Yaşam koçluğu diye bir mesleğin ortaya çıkmasından anlaşıldığı gibi bence inanılmaz derecede yardıma ihtiyacımız var! İnsanın kendini tanıması ve istediği gibi, onu doyuracak ve mutlu edecek bir hayat yaşaması gitgide zorlaştı sanki. Hep bi kafamız karışık, hep bi yanlızlık içindeyiz. Geçinemiyoruz bi türlü. Halbuki ne kadar da yakında çare! Derdimizi paylaşabilsek nefes almak kadar kolaylaşır yardım almak.
Lütfen yaşam koçları alınmasın, ben bu gibi iyi niyetli oluşumları destekliyorum. Ama sanki bir arkadaşımızdan veya bir büyüğümüzden de bu yardımı alabilirmişiz gibi geliyor. Günümüzde yaşam koçu olmak için veya bir yaşam koçuna sahip olmak için çok ciddi yatırımlar da yapılıyor tabii.

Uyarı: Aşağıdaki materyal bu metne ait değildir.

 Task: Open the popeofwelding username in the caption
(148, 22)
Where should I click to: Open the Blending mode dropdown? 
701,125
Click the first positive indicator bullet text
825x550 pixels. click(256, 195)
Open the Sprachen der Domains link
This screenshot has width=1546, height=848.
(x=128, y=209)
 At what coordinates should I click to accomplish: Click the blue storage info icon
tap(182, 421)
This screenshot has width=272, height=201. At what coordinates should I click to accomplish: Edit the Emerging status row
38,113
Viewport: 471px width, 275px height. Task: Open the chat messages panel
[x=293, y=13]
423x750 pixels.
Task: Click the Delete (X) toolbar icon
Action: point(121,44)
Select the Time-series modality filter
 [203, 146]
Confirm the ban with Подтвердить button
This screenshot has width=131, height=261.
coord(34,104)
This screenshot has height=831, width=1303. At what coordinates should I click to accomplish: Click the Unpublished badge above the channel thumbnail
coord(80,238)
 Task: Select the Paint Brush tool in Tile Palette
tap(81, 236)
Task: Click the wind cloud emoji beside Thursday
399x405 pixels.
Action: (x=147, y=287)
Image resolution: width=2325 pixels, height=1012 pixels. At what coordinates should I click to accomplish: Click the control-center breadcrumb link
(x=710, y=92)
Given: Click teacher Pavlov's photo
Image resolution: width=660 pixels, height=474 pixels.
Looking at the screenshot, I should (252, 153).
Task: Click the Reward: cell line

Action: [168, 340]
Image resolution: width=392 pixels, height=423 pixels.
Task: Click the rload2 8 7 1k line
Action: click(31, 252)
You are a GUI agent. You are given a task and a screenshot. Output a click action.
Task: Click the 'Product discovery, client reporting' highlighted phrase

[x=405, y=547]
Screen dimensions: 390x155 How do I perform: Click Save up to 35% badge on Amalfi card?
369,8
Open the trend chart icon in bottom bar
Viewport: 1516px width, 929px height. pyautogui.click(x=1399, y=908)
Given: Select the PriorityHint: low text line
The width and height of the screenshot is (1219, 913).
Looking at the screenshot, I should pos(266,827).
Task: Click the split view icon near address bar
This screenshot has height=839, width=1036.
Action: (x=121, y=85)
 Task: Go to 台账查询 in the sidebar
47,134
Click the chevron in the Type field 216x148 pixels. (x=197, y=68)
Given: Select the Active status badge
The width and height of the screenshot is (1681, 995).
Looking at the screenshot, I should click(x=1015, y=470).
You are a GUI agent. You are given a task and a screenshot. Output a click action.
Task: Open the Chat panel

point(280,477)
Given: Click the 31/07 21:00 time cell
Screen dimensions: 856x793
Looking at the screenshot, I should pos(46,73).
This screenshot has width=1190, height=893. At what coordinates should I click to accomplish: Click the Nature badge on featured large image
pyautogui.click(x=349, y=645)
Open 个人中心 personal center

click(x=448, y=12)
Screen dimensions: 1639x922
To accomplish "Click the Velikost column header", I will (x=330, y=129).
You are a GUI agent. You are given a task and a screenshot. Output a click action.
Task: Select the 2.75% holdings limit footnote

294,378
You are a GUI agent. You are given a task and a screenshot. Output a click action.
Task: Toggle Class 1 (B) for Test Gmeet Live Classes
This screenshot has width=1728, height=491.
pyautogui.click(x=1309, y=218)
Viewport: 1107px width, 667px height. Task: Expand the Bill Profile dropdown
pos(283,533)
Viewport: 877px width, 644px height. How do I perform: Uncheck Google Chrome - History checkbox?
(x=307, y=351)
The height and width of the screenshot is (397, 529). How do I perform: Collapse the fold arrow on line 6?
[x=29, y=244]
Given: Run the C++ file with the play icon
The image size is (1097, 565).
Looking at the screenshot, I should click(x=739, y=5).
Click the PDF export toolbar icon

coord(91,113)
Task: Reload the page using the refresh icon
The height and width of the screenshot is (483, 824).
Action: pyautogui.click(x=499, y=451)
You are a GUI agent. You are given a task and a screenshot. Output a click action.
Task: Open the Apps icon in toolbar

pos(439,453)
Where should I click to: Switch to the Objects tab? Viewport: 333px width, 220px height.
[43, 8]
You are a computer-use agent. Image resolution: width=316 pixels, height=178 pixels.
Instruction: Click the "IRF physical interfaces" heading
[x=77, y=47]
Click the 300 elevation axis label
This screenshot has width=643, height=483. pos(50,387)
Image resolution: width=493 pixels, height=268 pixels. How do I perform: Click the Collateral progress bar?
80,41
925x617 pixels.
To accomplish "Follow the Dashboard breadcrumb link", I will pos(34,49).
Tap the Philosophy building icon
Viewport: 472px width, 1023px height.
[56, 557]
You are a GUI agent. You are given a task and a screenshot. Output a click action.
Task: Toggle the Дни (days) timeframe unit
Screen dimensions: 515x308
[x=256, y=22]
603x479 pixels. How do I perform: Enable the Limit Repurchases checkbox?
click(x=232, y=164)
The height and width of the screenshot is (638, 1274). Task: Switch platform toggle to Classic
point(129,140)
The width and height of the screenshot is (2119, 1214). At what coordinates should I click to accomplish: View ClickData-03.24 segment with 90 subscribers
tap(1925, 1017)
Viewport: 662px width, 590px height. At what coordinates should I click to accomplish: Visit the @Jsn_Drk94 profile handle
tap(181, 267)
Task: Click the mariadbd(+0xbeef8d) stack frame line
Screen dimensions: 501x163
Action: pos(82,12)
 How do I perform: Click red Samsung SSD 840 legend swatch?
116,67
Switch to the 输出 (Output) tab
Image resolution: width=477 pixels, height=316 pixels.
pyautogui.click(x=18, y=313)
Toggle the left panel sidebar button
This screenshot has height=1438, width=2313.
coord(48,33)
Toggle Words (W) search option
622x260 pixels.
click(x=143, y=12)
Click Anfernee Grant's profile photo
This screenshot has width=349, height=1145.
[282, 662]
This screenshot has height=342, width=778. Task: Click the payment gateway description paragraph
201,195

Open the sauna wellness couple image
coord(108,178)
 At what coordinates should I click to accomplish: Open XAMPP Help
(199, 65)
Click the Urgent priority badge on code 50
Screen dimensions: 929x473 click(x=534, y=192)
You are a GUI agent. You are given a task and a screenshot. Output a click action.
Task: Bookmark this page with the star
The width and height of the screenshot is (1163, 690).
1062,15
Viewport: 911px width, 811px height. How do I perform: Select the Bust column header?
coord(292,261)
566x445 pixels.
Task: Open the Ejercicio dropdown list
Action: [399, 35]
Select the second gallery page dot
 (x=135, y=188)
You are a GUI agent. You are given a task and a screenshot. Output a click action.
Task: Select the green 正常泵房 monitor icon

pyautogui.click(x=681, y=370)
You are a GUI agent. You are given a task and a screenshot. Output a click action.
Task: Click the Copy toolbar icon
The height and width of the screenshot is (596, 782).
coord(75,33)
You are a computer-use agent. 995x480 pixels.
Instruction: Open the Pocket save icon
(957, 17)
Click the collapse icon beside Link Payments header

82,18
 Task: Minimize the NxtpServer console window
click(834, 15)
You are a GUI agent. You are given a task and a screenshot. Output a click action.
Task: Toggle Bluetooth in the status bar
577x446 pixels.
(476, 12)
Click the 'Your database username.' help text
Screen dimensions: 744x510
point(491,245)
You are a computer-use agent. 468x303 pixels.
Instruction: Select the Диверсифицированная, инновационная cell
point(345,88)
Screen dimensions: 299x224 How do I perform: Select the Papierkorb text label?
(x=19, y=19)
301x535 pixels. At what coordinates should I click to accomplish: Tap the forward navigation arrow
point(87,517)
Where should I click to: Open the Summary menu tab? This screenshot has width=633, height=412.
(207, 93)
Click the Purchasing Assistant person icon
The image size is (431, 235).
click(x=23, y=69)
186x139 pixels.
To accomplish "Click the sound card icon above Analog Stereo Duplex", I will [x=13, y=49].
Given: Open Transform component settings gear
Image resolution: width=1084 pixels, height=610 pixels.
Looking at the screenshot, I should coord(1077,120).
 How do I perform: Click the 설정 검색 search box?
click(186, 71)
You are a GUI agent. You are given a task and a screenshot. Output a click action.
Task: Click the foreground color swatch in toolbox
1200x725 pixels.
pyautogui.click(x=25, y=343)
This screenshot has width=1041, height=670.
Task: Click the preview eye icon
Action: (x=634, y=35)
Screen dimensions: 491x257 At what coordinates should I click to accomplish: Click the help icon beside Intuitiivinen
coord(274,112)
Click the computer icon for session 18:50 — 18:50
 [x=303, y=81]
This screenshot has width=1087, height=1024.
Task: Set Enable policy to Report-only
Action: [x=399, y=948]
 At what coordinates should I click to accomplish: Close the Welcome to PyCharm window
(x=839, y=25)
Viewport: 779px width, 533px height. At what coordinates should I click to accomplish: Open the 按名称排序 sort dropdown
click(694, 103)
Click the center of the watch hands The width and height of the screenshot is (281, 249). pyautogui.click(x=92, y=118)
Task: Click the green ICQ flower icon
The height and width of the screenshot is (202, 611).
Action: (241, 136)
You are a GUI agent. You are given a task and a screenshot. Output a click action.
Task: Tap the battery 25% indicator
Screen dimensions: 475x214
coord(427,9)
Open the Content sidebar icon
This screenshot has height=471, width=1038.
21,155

Dolayısıyla ben de bundan rahatsız olup milletin ekmek teknesini eleştirebilirim aklımca. Ama bu şekilde kimseyi hem üzmek istemem, hem de aslında kimin nereden para kazandığı çok da umurumda değil. Sadece bu yeni iş alanı yardıma ne kadar ihtiyaç var onu gösteriyor; standart arz talep meselesi.
Ey insanlık, acaba biraz arkadaşsız mı kaldık nedir?
Mesela internetteki sosyal ortamlarımızı düşünürsek, hep kısa süreli ve sınırlı etkileşimler var: Yorum, fotoğraf, durum, şarkı, şakalaşma ve üzerine tekrar yorum. Anlık ve değişken. Tabii çok zevkli ve muazzam hızlı olduğundan aslında insan iletişimini birçok bakımdan ileriye taşıyor. Her zamankinden daha özgür daha açık bir ifade olanağı sunuyor, insanlara bir sürü ufuk açıyor, kendini yeniliyorsun, toplum olarak bir araya geliyorsun, toplumdan sıyrılabiliyorsun, uzaklıkları ortadan kaldırıyorsun ve daha neler neler…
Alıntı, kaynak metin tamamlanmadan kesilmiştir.